Please duplicate every line of the data below, keeping each one identical to the original.

[Dataset rows]
** Start **
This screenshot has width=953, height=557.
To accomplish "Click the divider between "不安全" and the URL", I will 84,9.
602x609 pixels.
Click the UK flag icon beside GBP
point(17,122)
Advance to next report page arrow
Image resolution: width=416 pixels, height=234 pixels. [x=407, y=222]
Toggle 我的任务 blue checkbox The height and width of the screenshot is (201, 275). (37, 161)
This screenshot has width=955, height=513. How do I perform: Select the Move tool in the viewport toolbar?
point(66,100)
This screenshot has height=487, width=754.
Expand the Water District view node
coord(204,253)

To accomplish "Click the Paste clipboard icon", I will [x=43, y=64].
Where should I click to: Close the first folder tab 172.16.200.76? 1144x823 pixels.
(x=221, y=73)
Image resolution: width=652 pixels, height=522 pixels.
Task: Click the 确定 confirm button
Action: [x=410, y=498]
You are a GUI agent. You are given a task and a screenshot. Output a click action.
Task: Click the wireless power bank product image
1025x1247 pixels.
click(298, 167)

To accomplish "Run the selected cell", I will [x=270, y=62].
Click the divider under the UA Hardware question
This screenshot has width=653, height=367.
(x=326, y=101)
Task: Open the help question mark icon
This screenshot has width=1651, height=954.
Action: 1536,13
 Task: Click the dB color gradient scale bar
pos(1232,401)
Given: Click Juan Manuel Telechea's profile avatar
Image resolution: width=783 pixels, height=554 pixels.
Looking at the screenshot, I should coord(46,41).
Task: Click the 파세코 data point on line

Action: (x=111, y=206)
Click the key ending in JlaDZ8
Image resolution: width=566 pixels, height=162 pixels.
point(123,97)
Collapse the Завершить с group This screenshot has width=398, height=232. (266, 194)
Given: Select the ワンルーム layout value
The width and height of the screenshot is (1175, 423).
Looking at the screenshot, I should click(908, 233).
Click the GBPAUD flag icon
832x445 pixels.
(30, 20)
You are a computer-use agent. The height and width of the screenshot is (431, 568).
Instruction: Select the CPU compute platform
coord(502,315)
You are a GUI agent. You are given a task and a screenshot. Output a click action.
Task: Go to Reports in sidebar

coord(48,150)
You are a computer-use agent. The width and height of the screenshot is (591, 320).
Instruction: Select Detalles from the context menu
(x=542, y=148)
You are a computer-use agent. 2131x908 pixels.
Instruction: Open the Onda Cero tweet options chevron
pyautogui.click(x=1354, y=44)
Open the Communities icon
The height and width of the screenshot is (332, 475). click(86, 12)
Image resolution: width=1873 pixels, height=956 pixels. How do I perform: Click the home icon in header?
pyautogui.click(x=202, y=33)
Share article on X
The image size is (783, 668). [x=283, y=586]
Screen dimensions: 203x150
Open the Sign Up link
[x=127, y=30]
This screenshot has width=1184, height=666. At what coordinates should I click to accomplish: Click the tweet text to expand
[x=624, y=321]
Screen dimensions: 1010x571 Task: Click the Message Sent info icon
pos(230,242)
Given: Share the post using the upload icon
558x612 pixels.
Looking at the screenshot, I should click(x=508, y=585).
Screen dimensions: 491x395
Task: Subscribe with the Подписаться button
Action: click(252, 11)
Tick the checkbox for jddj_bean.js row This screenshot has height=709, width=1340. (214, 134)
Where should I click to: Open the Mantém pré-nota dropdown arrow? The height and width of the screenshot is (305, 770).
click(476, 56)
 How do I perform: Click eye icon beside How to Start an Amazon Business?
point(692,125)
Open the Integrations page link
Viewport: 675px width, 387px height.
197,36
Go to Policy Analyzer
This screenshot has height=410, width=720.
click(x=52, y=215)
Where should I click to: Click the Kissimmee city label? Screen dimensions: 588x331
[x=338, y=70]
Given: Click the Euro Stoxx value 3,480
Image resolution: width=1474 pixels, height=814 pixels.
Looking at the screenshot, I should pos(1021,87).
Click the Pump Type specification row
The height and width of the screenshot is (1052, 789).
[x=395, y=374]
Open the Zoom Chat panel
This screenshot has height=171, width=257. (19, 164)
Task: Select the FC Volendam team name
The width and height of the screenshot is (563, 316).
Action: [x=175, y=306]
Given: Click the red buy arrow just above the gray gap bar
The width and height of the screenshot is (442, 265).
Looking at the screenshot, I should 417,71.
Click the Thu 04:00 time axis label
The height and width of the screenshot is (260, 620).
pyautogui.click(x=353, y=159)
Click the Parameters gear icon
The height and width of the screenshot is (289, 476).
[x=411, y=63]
** End **
## Final result
This screenshot has width=953, height=557.
To accomplish "Click the divider between "不安全" and the URL", I will 84,9.
602x609 pixels.
Click the UK flag icon beside GBP
point(17,122)
Advance to next report page arrow
Image resolution: width=416 pixels, height=234 pixels. [x=407, y=222]
Toggle 我的任务 blue checkbox The height and width of the screenshot is (201, 275). (37, 161)
This screenshot has width=955, height=513. How do I perform: Select the Move tool in the viewport toolbar?
point(66,100)
This screenshot has height=487, width=754.
Expand the Water District view node
coord(204,253)

To accomplish "Click the Paste clipboard icon", I will [x=43, y=64].
Where should I click to: Close the first folder tab 172.16.200.76? 1144x823 pixels.
(x=221, y=73)
Image resolution: width=652 pixels, height=522 pixels.
Task: Click the 确定 confirm button
Action: [x=410, y=498]
You are a GUI agent. You are given a task and a screenshot. Output a click action.
Task: Click the wireless power bank product image
1025x1247 pixels.
click(298, 167)

To accomplish "Run the selected cell", I will [x=270, y=62].
Click the divider under the UA Hardware question
This screenshot has width=653, height=367.
(x=326, y=101)
Task: Open the help question mark icon
This screenshot has width=1651, height=954.
Action: 1536,13
 Task: Click the dB color gradient scale bar
pos(1232,401)
Given: Click Juan Manuel Telechea's profile avatar
Image resolution: width=783 pixels, height=554 pixels.
Looking at the screenshot, I should coord(46,41).
Task: Click the 파세코 data point on line

Action: (x=111, y=206)
Click the key ending in JlaDZ8
Image resolution: width=566 pixels, height=162 pixels.
point(123,97)
Collapse the Завершить с group This screenshot has width=398, height=232. (266, 194)
Given: Select the ワンルーム layout value
The width and height of the screenshot is (1175, 423).
Looking at the screenshot, I should click(908, 233).
Click the GBPAUD flag icon
832x445 pixels.
(30, 20)
You are a computer-use agent. The height and width of the screenshot is (431, 568).
Instruction: Select the CPU compute platform
coord(502,315)
You are a GUI agent. You are given a task and a screenshot. Output a click action.
Task: Go to Reports in sidebar

coord(48,150)
You are a computer-use agent. The width and height of the screenshot is (591, 320).
Instruction: Select Detalles from the context menu
(x=542, y=148)
You are a computer-use agent. 2131x908 pixels.
Instruction: Open the Onda Cero tweet options chevron
pyautogui.click(x=1354, y=44)
Open the Communities icon
The height and width of the screenshot is (332, 475). click(86, 12)
Image resolution: width=1873 pixels, height=956 pixels. How do I perform: Click the home icon in header?
pyautogui.click(x=202, y=33)
Share article on X
The image size is (783, 668). [x=283, y=586]
Screen dimensions: 203x150
Open the Sign Up link
[x=127, y=30]
This screenshot has width=1184, height=666. At what coordinates should I click to accomplish: Click the tweet text to expand
[x=624, y=321]
Screen dimensions: 1010x571 Task: Click the Message Sent info icon
pos(230,242)
Given: Share the post using the upload icon
558x612 pixels.
Looking at the screenshot, I should click(x=508, y=585).
Screen dimensions: 491x395
Task: Subscribe with the Подписаться button
Action: click(252, 11)
Tick the checkbox for jddj_bean.js row This screenshot has height=709, width=1340. (214, 134)
Where should I click to: Open the Mantém pré-nota dropdown arrow? The height and width of the screenshot is (305, 770).
click(476, 56)
 How do I perform: Click eye icon beside How to Start an Amazon Business?
point(692,125)
Open the Integrations page link
Viewport: 675px width, 387px height.
197,36
Go to Policy Analyzer
This screenshot has height=410, width=720.
click(x=52, y=215)
Where should I click to: Click the Kissimmee city label? Screen dimensions: 588x331
[x=338, y=70]
Given: Click the Euro Stoxx value 3,480
Image resolution: width=1474 pixels, height=814 pixels.
Looking at the screenshot, I should pos(1021,87).
Click the Pump Type specification row
The height and width of the screenshot is (1052, 789).
[x=395, y=374]
Open the Zoom Chat panel
This screenshot has height=171, width=257. (19, 164)
Task: Select the FC Volendam team name
The width and height of the screenshot is (563, 316).
Action: [x=175, y=306]
Given: Click the red buy arrow just above the gray gap bar
The width and height of the screenshot is (442, 265).
Looking at the screenshot, I should 417,71.
Click the Thu 04:00 time axis label
The height and width of the screenshot is (260, 620).
pyautogui.click(x=353, y=159)
Click the Parameters gear icon
The height and width of the screenshot is (289, 476).
[x=411, y=63]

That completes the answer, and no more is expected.